Quien haya trabajado con suelos en la ribera del Limarí sabe que el material es distinto al que se encuentra subiendo hacia la Pampa. En sectores como la Villa El Portal, los limos de inundación responden de una forma, mientras que en los terrenos más pedregosos del sector de la Feria Modelo la compactación exige una energía totalmente diferente. Por eso en Ovalle el ensayo Proctor no se puede pedir ‘por catálogo’. Hay que elegir entre el Normal y el Modificado entendiendo qué tipo de obra se va a ejecutar y, sobre todo, de dónde viene el suelo. En nuestra experiencia con proyectos del valle, desde loteos en Villalón hasta faenas agrícolas en Carén, la diferencia entre un terraplén que asienta parejo y uno que se desgrana a los seis meses suele estar en una curva de compactación bien ejecutada. Para obras donde la granulometría es un misterio, partimos siempre por una caracterización completa antes de definir la energía de compactación, sobre todo si los finos superan el 12%.
La diferencia entre un suelo estable y uno que falla suele leerse en la curva de compactación antes que en la grieta.
Alcance del trabajo
La aridez de Ovalle engaña: con precipitaciones promedio que apenas superan los 100 mm anuales, uno tendería a pensar que la humedad del suelo no es tema. Pero la realidad del valle regado es otra. Los predios con riego tecnificado y los canales de la Junta de Vigilancia del Limarí generan napas colgadas y suelos con humedades muy dispares en pocos metros. Lo que más vemos en esta zona es que la humedad natural del suelo puede variar entre un 4% en un terreno de secano en Cerrillos de Tamaya y un 18% en un paño recién regado camino a Sotaquí. El ensayo Proctor —ya sea Normal (NCh 1534-1) o Modificado (NCh 1534-2)— nos entrega justamente eso: la humedad óptima de compactación para una energía dada. Con el material de préstamo del río Hurtado, por ejemplo, es común que la densidad máxima seca ronde los 2,05 g/cm³ en Proctor Modificado, pero ese mismo suelo bajo energía Normal puede quedar 150 kg/m³ más suelto. La elección del método impacta directamente en el factor de compactación que se exige en obra, y en Ovalle, donde el control lo fiscaliza la Dirección de Obras Municipales, no hay margen para improvisar.
Preguntas frecuentes
¿Qué diferencia hay entre el Proctor Normal y el Modificado?

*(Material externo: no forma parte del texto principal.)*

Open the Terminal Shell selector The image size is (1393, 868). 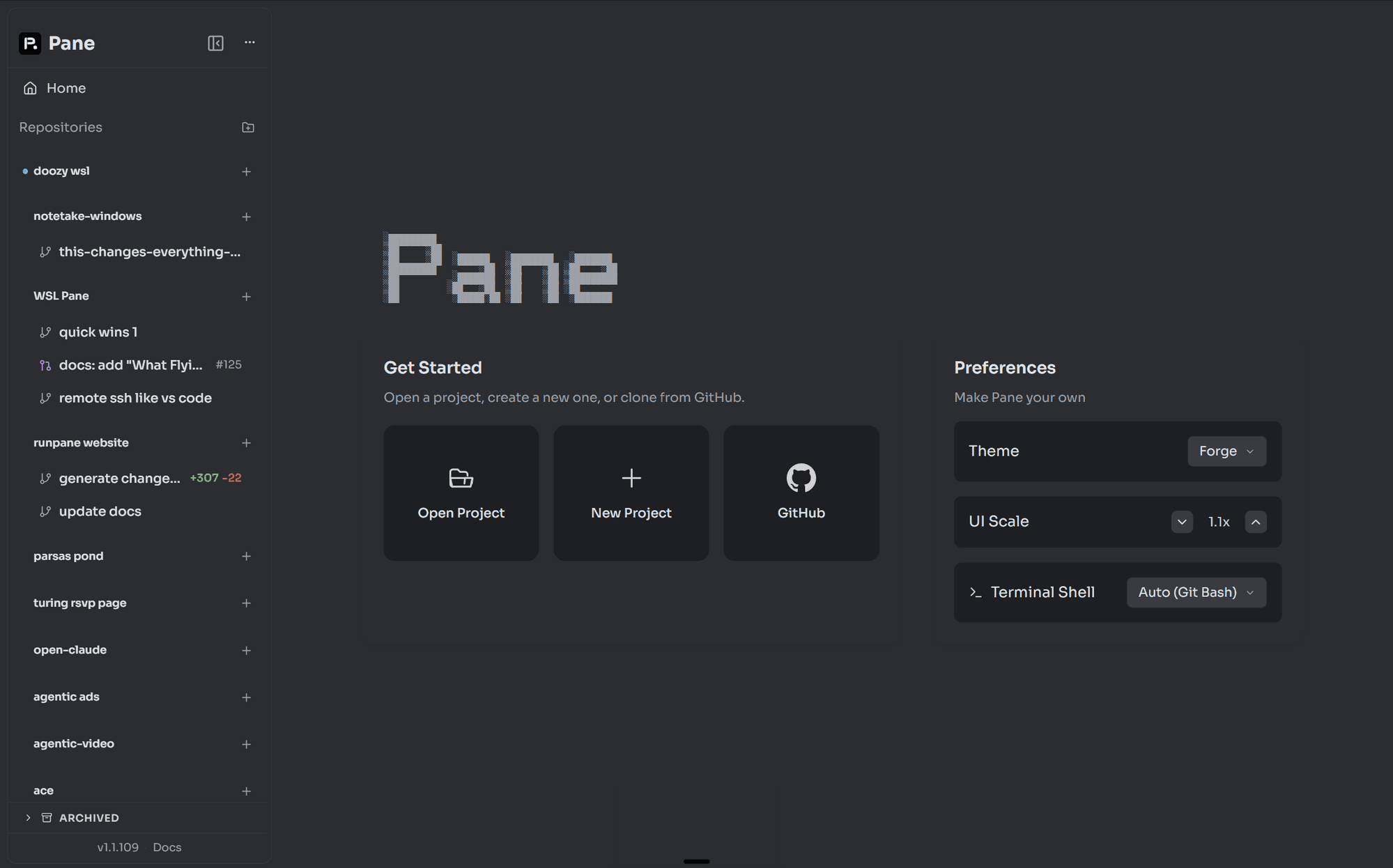coord(1196,591)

La diferencia principal está en la energía de compactación. El Proctor Normal (NCh 1534-1) aplica 600 kN-m/m³ simulando rodillos livianos o compactación manual, mientras que el Modificado (NCh 1534-2) aplica 2700 kN-m/m³, representando equipos pesados modernos. En Ovalle, para subrasantes de calles con tránsito de camiones fruteros se exige generalmente el Modificado, mientras que para rellenos de jardinería o patios se acepta el Normal.

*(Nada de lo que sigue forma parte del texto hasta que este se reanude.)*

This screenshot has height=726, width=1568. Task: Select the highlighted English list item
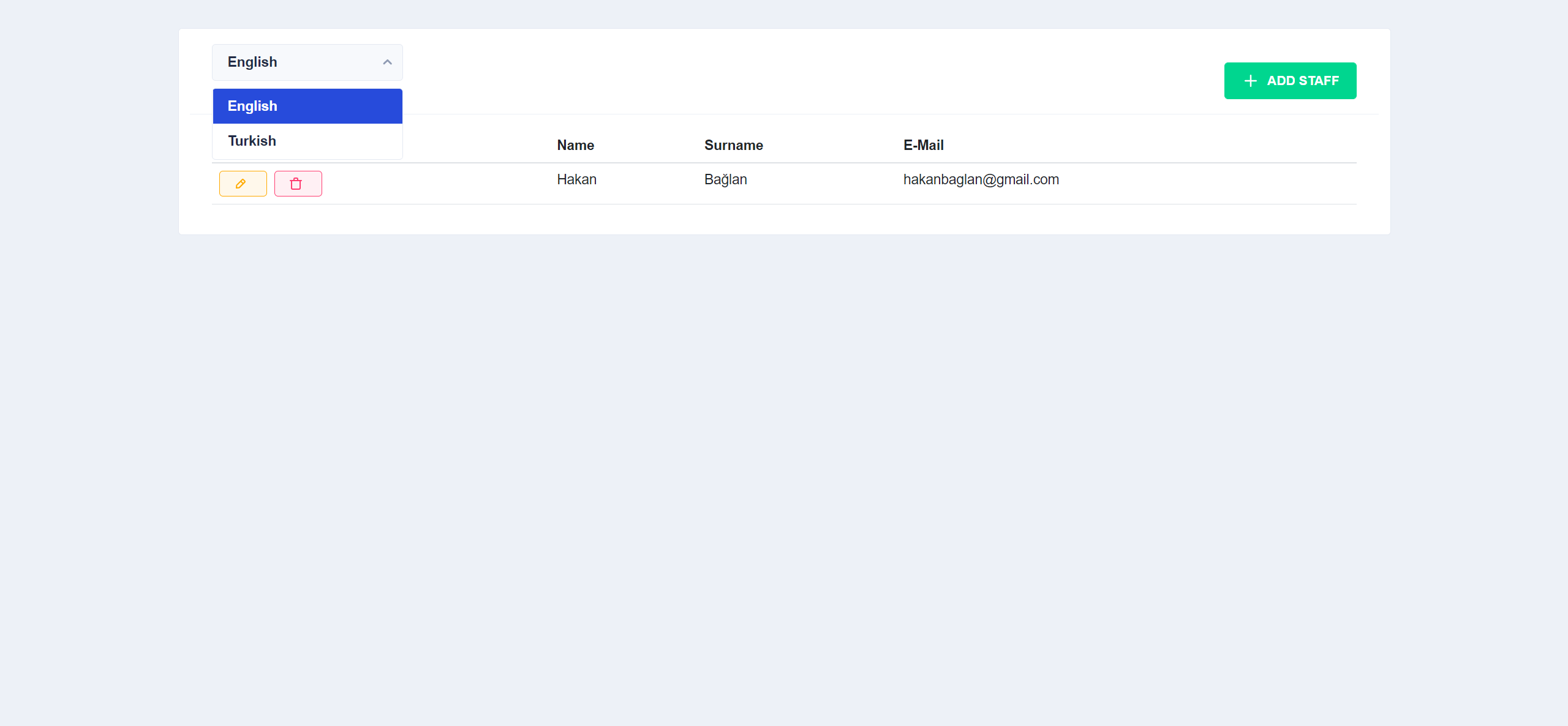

¿Cuánto cuesta un ensayo Proctor en Ovalle?
El rango de precio para un ensayo Proctor en la zona de Ovalle está entre $51.000 y $96.000, dependiendo de si es Normal o Modificado y de la cantidad de puntos de la curva. Este valor incluye la recepción de la muestra, el secado controlado, la compactación en laboratorio y el informe con la curva humedad-densidad. Si se requieren varios ensayos para un mismo proyecto, el costo unitario suele ajustarse.

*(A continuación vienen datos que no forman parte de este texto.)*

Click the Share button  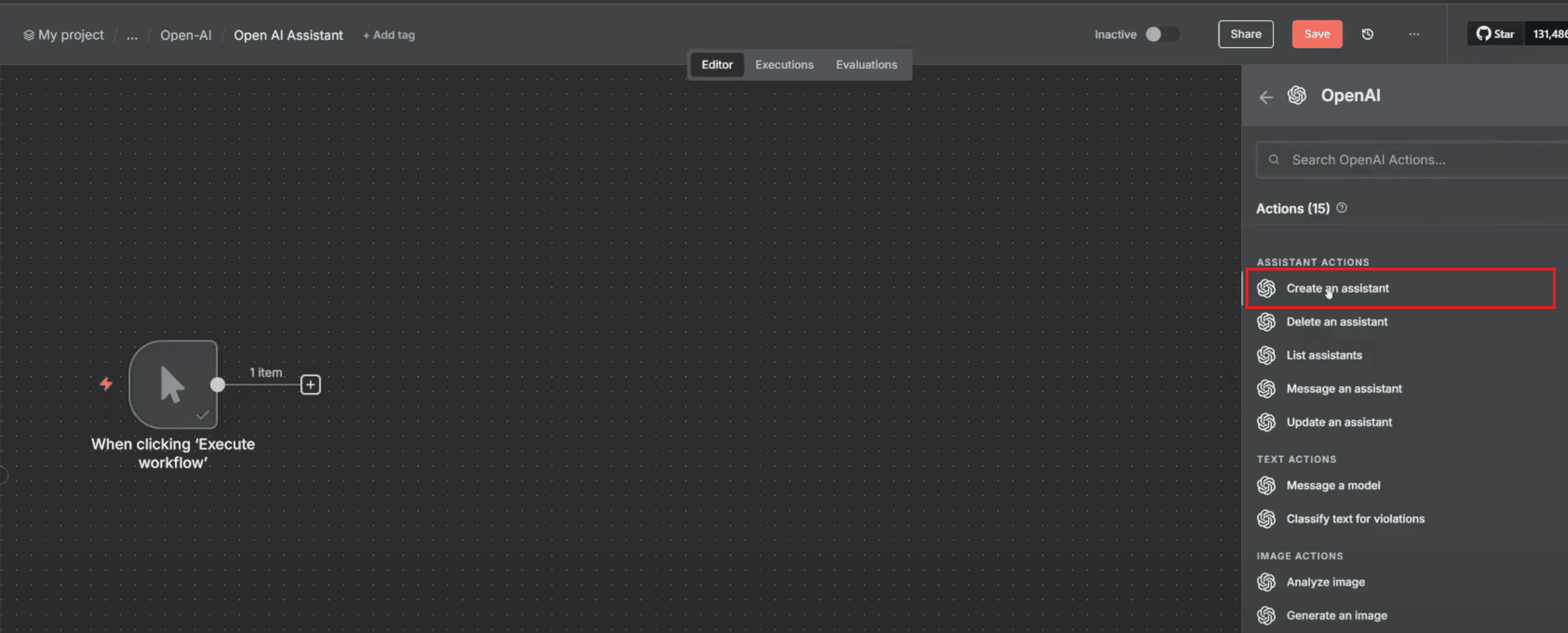(1246, 34)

¿Qué cantidad de muestra necesito para el ensayo?
Para un Proctor Normal se requieren aproximadamente 20 kg de material pasante por la malla N°4. En el caso del Modificado, si el suelo tiene gravas de hasta 1 pulgada, se necesitan entre 35 y 45 kg. La muestra debe venir en sacos cerrados, sin perder humedad, y es fundamental que sea representativa del banco de préstamo o de la excavación. Si el material tiene partículas mayores a 2 pulgadas, hay que hacer corrección por sobretamaño según NCh 1534-1.
¿En qué tipo de obras de Ovalle es obligatorio el Proctor?
La Ordenanza General de Urbanismo y Construcciones exige control de compactación en rellenos estructurales, y la Dirección de Obras de Ovalle lo pide para recepcionar loteos. También es mandatorio en las especificaciones técnicas de la Dirección de Vialidad para caminos enrolados, en los proyectos de riego de la Comisión Nacional de Riego, y en las fundaciones de salas de packing y bodegas agrícolas. En obra menor, como una casa particular, no siempre se exige, pero es altamente recomendable si el terreno tiene relleno antrópico o suelos colapsables del valle.